▶ **WHAT IS EXPECTED**:
Continue the summary of Nouwen's chapter "Ministry to a Hopeless Man," beginning after its final sentence about the patient's desires.
[SELECTED EXTRACT — start]
Chapter 3, “Ministry to a Hopeless Man” pp. 47-80
Nouwen observes that in all walks of life people lead others. In the simplest form, leadership may be a one-on-one encounter. These simple interactions may be key to understanding more complex relationships.
Nouwen builds a case study involving a patient and a chaplain. The patient is frightened and essentially shuts down conversation. The patient is scared of the impersonal, technological surroundings in the hospital. He was fearful of death but the chaplain did not perceive this. The patient has nothing good waiting for his recovery so does not really know what to desire, not to mention how to express his desires.
[SELECTED EXTRACT — finish]
[AVAILABLE DATA — start]
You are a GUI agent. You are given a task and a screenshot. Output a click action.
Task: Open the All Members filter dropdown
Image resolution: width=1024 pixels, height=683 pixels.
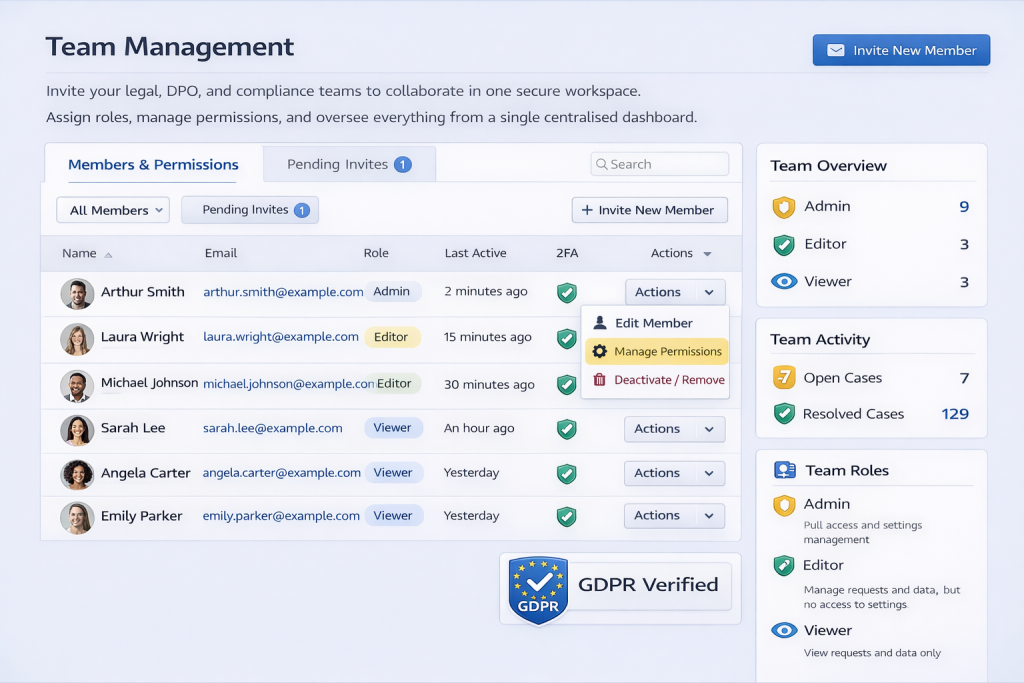coord(113,210)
[AVAILABLE DATA — finish]
▶ **ANSWER SPACE**:
We think about these conditions, as does Nouwen on p. 62. “What could or should John have done for Mr. Harrison? But this question is really not fair. For the condition of Mr. Harrison was not immediately clear and comprehensible.” Possibly the theology student could have recognized the impersonal surroundings and given a personal response. This moving forward to make oneself known and knowable is an important step in ministry, especially in a largely impersonal world. The Christian can promise to be present, whether in life or in death. This is a great comfort. We minister through showing “first, personal concern, which asks one man to give his life for his fellow man; second, a deep-rooted faith in the value and meaning of life, even when the days look dark; and third, an outgoing hope which always looks for tomorrow, even beyond the moment of death” (p. 71).